I was in the mood to notice quality, because I had recently discovered a source of hand-made shoes. Wearing these shoes not only solved most of the problems I’ve been having with my feet for the past eight years, but made me notice how the shoddiness of most of the shoes people are wearing. I’m like that: when cramming to buy a car, I notice all the cars on the road, and, when I was learning design, part of me critiqued every sign on the street. Periodically, I have these small bursts of obsession for a week or two before reverting to what passes with me for normal.

Yet even without this fading obsession, I would have noticed anyway. I grew up with a father who brought do-it-yourself to new heights. Trained as a painter, in the process of building two houses and customizing a trailer and two vans, he had to teach himself everything from electricity to plumbing. Since he had a limited education, learning these trades couldn’t have been easy, but he managed a rough competence in all of them except cabinet-making, and even then he managed to figure out enough work-arounds to substitute for not having years of apprenticeship. Consequently, although I usually can’t produce competent work, I know it when I see it.

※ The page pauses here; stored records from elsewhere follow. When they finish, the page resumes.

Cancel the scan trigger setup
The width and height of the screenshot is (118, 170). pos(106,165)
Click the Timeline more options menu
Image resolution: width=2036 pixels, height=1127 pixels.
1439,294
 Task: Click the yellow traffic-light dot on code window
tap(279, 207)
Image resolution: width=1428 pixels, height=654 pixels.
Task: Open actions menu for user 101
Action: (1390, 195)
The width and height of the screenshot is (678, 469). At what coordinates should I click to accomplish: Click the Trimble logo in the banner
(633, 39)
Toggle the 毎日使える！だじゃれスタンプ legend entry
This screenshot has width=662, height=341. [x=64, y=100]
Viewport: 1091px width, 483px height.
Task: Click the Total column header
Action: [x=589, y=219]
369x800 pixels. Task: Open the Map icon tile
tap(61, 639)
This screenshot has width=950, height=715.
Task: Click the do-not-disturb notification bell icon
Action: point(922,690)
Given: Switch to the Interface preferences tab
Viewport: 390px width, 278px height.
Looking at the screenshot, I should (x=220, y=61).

This afternoon, I couldn’t help but notice that as many as one in three or four of the vendors were selling clothes or handicrafts simply weren’t that good. If they sold jewelry, they were cutting the metal to shape, not casting. If they were weaving, the result was loose and slightly irregular. If they were working in metal, you could still see the marks of the tools, particularly the hammer. If they had cut something from wood – even a square cutting board – they had apparently not measured or bothered to square the corners. And so it went, all too often, no matter what the craft, with merchandise being offered for sale at premium prices that was often crude and unfinished.

Yet, strangely, the low quality didn’t affect their business. Often, I thought the reverse was true, and that they were doing a brisk business because of the low quality.

I suppose, however, that this reaction is inevitable in the days of automation. To moderns, perfectly regular, perfectly fitted merchandise is the norm. Without irregularities, even crudity, we would never know that something was handmade.
It didn’t used to be that way. Two centuries ago, artisans prided themselves on the quality of their work, producing a perfect curve in a china teapot, or finishing a piece of jewelry to mirror-like brightness.

But today, an artisan with that level of skill would only be reproducing what a machine could do much more easily, what we see every day. And what would be special about that? The perception that buyers were getting something unique would be lost if a craft vendor sold something that looked no different from what you could find in a shopping mall.

You might say that craft vendors today are not just selling their skill, but that illusion of uniqueness. They are leaving flaws, not because only their deity is perfect but because, by today’s standard, only machines are perfect.

The exceptions are very few. Often, too, they require a trained eye to appreciate them. Several times, I have seen people who balked at paying several thousand dollars in a Northwest Coast gallery in Gastown, walk out on Water Street and pay ninety dollars to someone on the street to someone with a single knife for a tool and no understanding whatsoever of the tradition they were vaguely imitating.

The buyers seemed satisfied with the street vendor’s carving, and not just because of the price. Judging from what I overheard them saying, they seemed to feel that what they were buying was somehow more genuine than work done by artists who had spent decades perfecting their skills.

Such attitudes may be unavoidable, but they annoy me profoundly. So long as these attitudes exist, what incentive do artists have to perfect their crafts? In some cases, artists must even hold back deliberately. Perhaps they even add errors if they want to sell. All these possibilities amount to a cheapening of the artistic process, yet, if artisans want to make a living, what choice do they really have?